Dataset records
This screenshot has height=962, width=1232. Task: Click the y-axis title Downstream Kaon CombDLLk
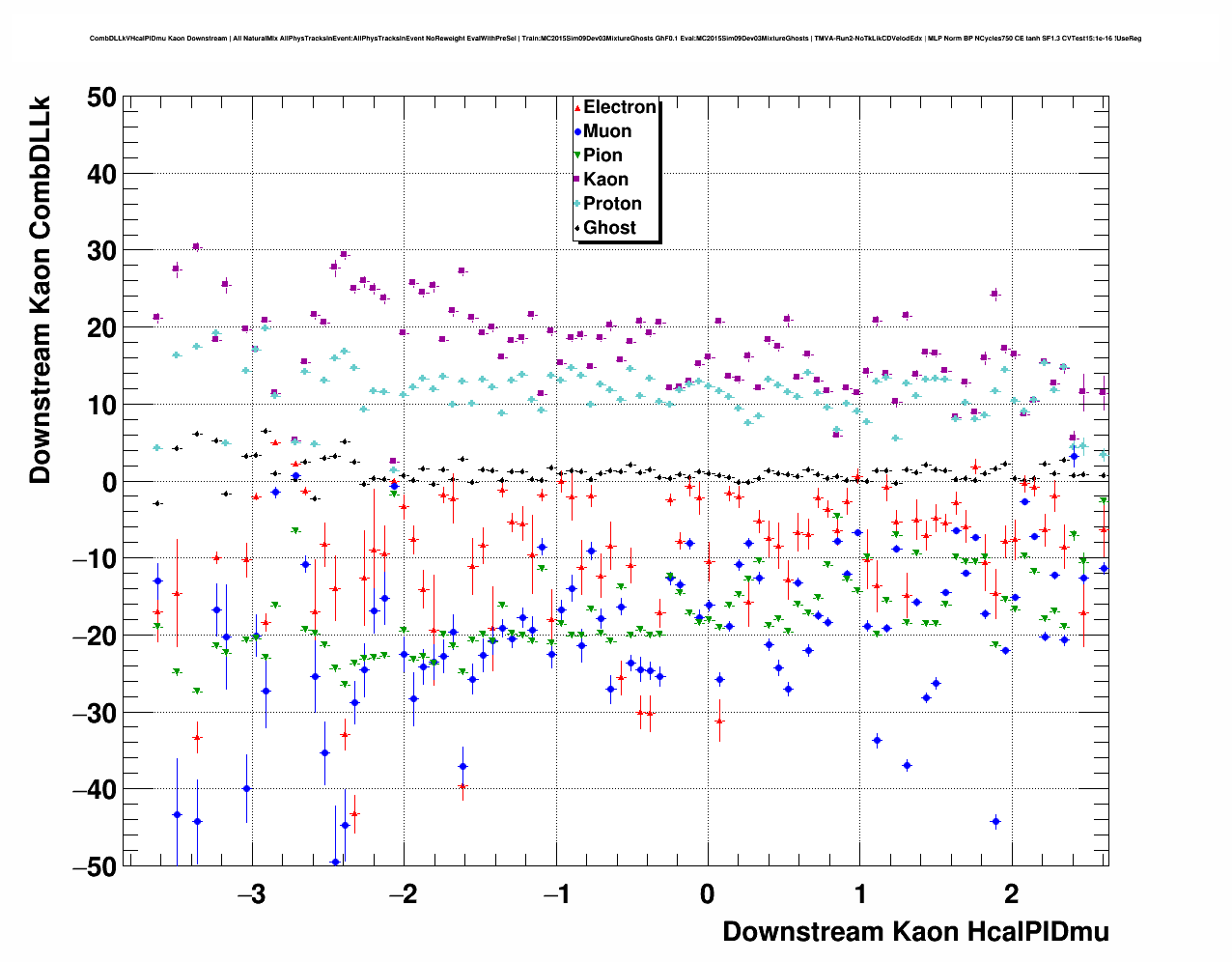pos(40,289)
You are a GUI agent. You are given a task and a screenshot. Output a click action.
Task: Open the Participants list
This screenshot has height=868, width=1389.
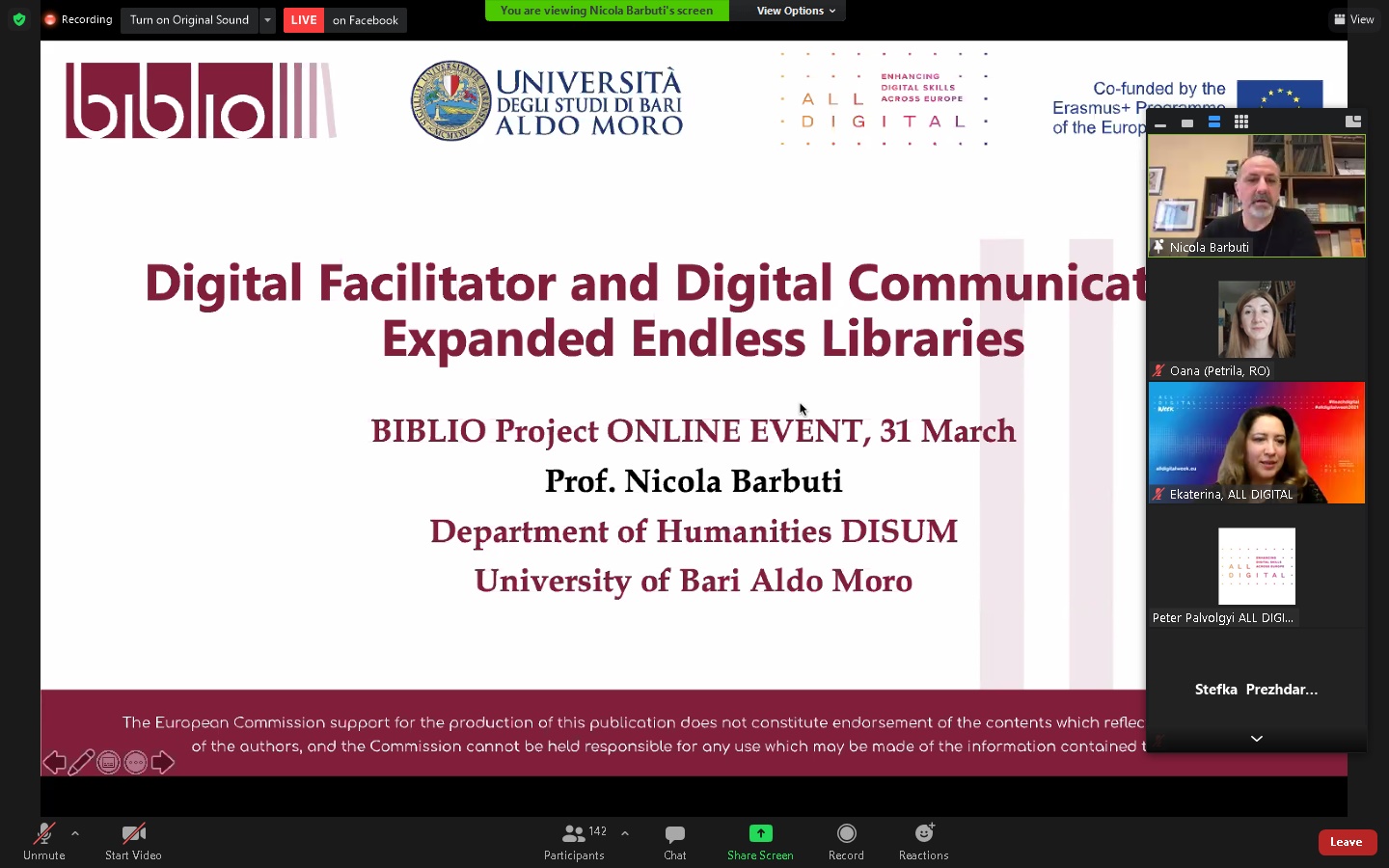coord(575,840)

What you have to do
Your reply should be the entries copied exactly, with all images omitted.

Solution
This screenshot has height=962, width=1232. Task: Click the y-axis title Downstream Kaon CombDLLk
pos(40,289)
You are a GUI agent. You are given a task and a screenshot. Output a click action.
Task: Open the Participants list
This screenshot has height=868, width=1389.
coord(575,840)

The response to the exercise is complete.